▸ **Material for the task**
## START
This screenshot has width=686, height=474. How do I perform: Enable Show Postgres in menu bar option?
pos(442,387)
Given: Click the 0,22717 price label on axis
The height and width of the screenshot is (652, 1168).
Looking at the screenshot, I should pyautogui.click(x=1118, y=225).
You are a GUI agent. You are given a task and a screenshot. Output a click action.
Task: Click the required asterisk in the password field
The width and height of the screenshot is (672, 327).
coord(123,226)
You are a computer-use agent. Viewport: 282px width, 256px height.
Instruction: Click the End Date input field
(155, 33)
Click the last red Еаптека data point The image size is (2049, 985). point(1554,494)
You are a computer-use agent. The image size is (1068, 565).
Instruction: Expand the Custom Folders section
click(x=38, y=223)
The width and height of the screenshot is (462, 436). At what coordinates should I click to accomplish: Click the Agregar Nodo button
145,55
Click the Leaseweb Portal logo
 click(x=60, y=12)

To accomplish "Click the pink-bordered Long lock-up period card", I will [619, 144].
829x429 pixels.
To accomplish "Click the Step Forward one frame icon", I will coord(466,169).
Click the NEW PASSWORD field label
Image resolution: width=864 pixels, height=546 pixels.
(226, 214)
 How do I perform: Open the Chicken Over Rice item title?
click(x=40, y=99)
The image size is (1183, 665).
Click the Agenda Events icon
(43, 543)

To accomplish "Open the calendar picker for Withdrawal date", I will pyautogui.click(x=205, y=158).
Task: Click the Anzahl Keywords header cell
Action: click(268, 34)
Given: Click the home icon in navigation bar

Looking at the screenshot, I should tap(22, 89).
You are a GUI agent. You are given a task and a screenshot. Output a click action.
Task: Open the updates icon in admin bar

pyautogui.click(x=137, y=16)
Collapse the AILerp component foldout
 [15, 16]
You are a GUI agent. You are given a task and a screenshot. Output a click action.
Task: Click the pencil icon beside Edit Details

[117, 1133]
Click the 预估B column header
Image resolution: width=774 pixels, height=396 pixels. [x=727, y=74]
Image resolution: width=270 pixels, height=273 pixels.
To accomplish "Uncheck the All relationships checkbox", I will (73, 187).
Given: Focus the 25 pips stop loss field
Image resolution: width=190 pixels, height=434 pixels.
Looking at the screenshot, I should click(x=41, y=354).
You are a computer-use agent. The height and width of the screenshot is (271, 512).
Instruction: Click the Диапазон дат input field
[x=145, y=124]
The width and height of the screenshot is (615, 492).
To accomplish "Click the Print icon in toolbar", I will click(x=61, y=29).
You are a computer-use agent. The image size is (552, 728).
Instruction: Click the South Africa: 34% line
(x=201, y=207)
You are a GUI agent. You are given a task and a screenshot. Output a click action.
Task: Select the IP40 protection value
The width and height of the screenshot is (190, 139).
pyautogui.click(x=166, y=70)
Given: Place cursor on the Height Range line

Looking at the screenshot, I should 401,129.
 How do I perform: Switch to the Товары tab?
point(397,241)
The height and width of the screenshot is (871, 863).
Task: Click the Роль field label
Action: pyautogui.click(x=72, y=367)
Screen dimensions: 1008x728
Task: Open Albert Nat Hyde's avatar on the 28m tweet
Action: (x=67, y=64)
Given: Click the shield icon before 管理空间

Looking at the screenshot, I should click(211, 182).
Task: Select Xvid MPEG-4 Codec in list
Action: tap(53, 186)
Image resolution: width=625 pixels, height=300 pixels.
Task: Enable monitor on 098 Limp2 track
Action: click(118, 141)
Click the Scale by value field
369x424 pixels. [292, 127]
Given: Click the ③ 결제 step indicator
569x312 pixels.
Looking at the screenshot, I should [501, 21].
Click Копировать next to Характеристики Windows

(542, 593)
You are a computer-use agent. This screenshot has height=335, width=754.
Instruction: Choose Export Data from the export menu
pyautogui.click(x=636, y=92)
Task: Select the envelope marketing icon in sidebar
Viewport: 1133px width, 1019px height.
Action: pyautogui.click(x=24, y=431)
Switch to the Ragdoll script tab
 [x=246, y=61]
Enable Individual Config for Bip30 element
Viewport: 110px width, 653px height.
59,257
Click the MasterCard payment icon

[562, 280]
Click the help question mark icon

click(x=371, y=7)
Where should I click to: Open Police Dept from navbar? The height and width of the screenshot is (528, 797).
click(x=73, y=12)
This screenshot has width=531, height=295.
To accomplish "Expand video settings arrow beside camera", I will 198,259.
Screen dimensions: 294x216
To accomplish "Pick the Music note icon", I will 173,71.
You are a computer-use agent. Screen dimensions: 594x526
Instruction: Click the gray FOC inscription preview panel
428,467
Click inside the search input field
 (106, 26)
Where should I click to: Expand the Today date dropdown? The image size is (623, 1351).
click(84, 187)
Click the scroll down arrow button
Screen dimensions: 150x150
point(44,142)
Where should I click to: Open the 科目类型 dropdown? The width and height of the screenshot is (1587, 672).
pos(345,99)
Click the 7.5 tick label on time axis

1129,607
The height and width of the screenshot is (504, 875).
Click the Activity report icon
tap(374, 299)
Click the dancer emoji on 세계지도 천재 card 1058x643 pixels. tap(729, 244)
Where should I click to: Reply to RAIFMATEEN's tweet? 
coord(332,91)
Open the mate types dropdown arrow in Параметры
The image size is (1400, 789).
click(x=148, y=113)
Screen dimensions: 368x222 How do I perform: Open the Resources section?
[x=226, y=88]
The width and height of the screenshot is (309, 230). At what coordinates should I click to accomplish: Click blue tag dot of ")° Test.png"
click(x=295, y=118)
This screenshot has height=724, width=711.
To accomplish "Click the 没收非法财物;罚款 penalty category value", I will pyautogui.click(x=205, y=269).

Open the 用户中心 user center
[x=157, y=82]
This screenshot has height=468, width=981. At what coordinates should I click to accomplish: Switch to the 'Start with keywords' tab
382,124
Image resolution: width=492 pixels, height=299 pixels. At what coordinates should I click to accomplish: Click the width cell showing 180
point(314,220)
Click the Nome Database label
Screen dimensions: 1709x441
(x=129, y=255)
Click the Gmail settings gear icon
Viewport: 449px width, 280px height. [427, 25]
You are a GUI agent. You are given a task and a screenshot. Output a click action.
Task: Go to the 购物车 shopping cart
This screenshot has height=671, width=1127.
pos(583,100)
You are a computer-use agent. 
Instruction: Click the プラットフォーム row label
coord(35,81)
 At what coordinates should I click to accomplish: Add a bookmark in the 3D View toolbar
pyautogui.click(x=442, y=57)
## END
▸ **Description of the task**
Turn every line of the rows above into a JSON list of strings, one string per line, and skip the blank lines.

▸ **Result of this task**
[
  "This screenshot has width=686, height=474. How do I perform: Enable Show Postgres in menu bar option?",
  "pos(442,387)",
  "Given: Click the 0,22717 price label on axis",
  "The height and width of the screenshot is (652, 1168).",
  "Looking at the screenshot, I should pyautogui.click(x=1118, y=225).",
  "You are a GUI agent. You are given a task and a screenshot. Output a click action.",
  "Task: Click the required asterisk in the password field",
  "The width and height of the screenshot is (672, 327).",
  "coord(123,226)",
  "You are a computer-use agent. Viewport: 282px width, 256px height.",
  "Instruction: Click the End Date input field",
  "(155, 33)",
  "Click the last red Еаптека data point The image size is (2049, 985). point(1554,494)",
  "You are a computer-use agent. The image size is (1068, 565).",
  "Instruction: Expand the Custom Folders section",
  "click(x=38, y=223)",
  "The width and height of the screenshot is (462, 436). At what coordinates should I click to accomplish: Click the Agregar Nodo button",
  "145,55",
  "Click the Leaseweb Portal logo",
  " click(x=60, y=12)",
  "To accomplish \"Click the pink-bordered Long lock-up period card\", I will [619, 144].",
  "829x429 pixels.",
  "To accomplish \"Click the Step Forward one frame icon\", I will coord(466,169).",
  "Click the NEW PASSWORD field label",
  "Image resolution: width=864 pixels, height=546 pixels.",
  "(226, 214)",
  " How do I perform: Open the Chicken Over Rice item title?",
  "click(x=40, y=99)",
  "The image size is (1183, 665).",
  "Click the Agenda Events icon",
  "(43, 543)",
  "To accomplish \"Open the calendar picker for Withdrawal date\", I will pyautogui.click(x=205, y=158).",
  "Task: Click the Anzahl Keywords header cell",
  "Action: click(268, 34)",
  "Given: Click the home icon in navigation bar",
  "Looking at the screenshot, I should tap(22, 89).",
  "You are a GUI agent. You are given a task and a screenshot. Output a click action.",
  "Task: Open the updates icon in admin bar",
  "pyautogui.click(x=137, y=16)",
  "Collapse the AILerp component foldout",
  " [15, 16]",
  "You are a GUI agent. You are given a task and a screenshot. Output a click action.",
  "Task: Click the pencil icon beside Edit Details",
  "[117, 1133]",
  "Click the 预估B column header",
  "Image resolution: width=774 pixels, height=396 pixels. [x=727, y=74]",
  "Image resolution: width=270 pixels, height=273 pixels.",
  "To accomplish \"Uncheck the All relationships checkbox\", I will (73, 187).",
  "Given: Focus the 25 pips stop loss field",
  "Image resolution: width=190 pixels, height=434 pixels.",
  "Looking at the screenshot, I should click(x=41, y=354).",
  "You are a computer-use agent. The height and width of the screenshot is (271, 512).",
  "Instruction: Click the Диапазон дат input field",
  "[x=145, y=124]",
  "The width and height of the screenshot is (615, 492).",
  "To accomplish \"Click the Print icon in toolbar\", I will click(x=61, y=29).",
  "You are a computer-use agent. The image size is (552, 728).",
  "Instruction: Click the South Africa: 34% line",
  "(x=201, y=207)",
  "You are a GUI agent. You are given a task and a screenshot. Output a click action.",
  "Task: Select the IP40 protection value",
  "The width and height of the screenshot is (190, 139).",
  "pyautogui.click(x=166, y=70)",
  "Given: Place cursor on the Height Range line",
  "Looking at the screenshot, I should 401,129.",
  " How do I perform: Switch to the Товары tab?",
  "point(397,241)",
  "The height and width of the screenshot is (871, 863).",
  "Task: Click the Роль field label",
  "Action: pyautogui.click(x=72, y=367)",
  "Screen dimensions: 1008x728",
  "Task: Open Albert Nat Hyde's avatar on the 28m tweet",
  "Action: (x=67, y=64)",
  "Given: Click the shield icon before 管理空间",
  "Looking at the screenshot, I should click(211, 182).",
  "Task: Select Xvid MPEG-4 Codec in list",
  "Action: tap(53, 186)",
  "Image resolution: width=625 pixels, height=300 pixels.",
  "Task: Enable monitor on 098 Limp2 track",
  "Action: click(118, 141)",
  "Click the Scale by value field",
  "369x424 pixels. [292, 127]",
  "Given: Click the ③ 결제 step indicator",
  "569x312 pixels.",
  "Looking at the screenshot, I should [501, 21].",
  "Click Копировать next to Характеристики Windows",
  "(542, 593)",
  "You are a computer-use agent. This screenshot has height=335, width=754.",
  "Instruction: Choose Export Data from the export menu",
  "pyautogui.click(x=636, y=92)",
  "Task: Select the envelope marketing icon in sidebar",
  "Viewport: 1133px width, 1019px height.",
  "Action: pyautogui.click(x=24, y=431)",
  "Switch to the Ragdoll script tab",
  " [x=246, y=61]",
  "Enable Individual Config for Bip30 element",
  "Viewport: 110px width, 653px height.",
  "59,257",
  "Click the MasterCard payment icon",
  "[562, 280]",
  "Click the help question mark icon",
  "click(x=371, y=7)",
  "Where should I click to: Open Police Dept from navbar? The height and width of the screenshot is (528, 797).",
  "click(x=73, y=12)",
  "This screenshot has width=531, height=295.",
  "To accomplish \"Expand video settings arrow beside camera\", I will 198,259.",
  "Screen dimensions: 294x216",
  "To accomplish \"Pick the Music note icon\", I will 173,71.",
  "You are a computer-use agent. Screen dimensions: 594x526",
  "Instruction: Click the gray FOC inscription preview panel",
  "428,467",
  "Click inside the search input field",
  " (106, 26)",
  "Where should I click to: Expand the Today date dropdown? The image size is (623, 1351).",
  "click(84, 187)",
  "Click the scroll down arrow button",
  "Screen dimensions: 150x150",
  "point(44,142)",
  "Where should I click to: Open the 科目类型 dropdown? The width and height of the screenshot is (1587, 672).",
  "pos(345,99)",
  "Click the 7.5 tick label on time axis",
  "1129,607",
  "The height and width of the screenshot is (504, 875).",
  "Click the Activity report icon",
  "tap(374, 299)",
  "Click the dancer emoji on 세계지도 천재 card 1058x643 pixels. tap(729, 244)",
  "Where should I click to: Reply to RAIFMATEEN's tweet? ",
  "coord(332,91)",
  "Open the mate types dropdown arrow in Параметры",
  "The image size is (1400, 789).",
  "click(x=148, y=113)",
  "Screen dimensions: 368x222 How do I perform: Open the Resources section?",
  "[x=226, y=88]",
  "The width and height of the screenshot is (309, 230). At what coordinates should I click to accomplish: Click blue tag dot of \")° Test.png\"",
  "click(x=295, y=118)",
  "This screenshot has height=724, width=711.",
  "To accomplish \"Click the 没收非法财物;罚款 penalty category value\", I will pyautogui.click(x=205, y=269).",
  "Open the 用户中心 user center",
  "[x=157, y=82]",
  "This screenshot has height=468, width=981. At what coordinates should I click to accomplish: Switch to the 'Start with keywords' tab",
  "382,124",
  "Image resolution: width=492 pixels, height=299 pixels. At what coordinates should I click to accomplish: Click the width cell showing 180",
  "point(314,220)",
  "Click the Nome Database label",
  "Screen dimensions: 1709x441",
  "(x=129, y=255)",
  "Click the Gmail settings gear icon",
  "Viewport: 449px width, 280px height. [427, 25]",
  "You are a GUI agent. You are given a task and a screenshot. Output a click action.",
  "Task: Go to the 购物车 shopping cart",
  "This screenshot has height=671, width=1127.",
  "pos(583,100)",
  "You are a computer-use agent. ",
  "Instruction: Click the プラットフォーム row label",
  "coord(35,81)",
  " At what coordinates should I click to accomplish: Add a bookmark in the 3D View toolbar",
  "pyautogui.click(x=442, y=57)"
]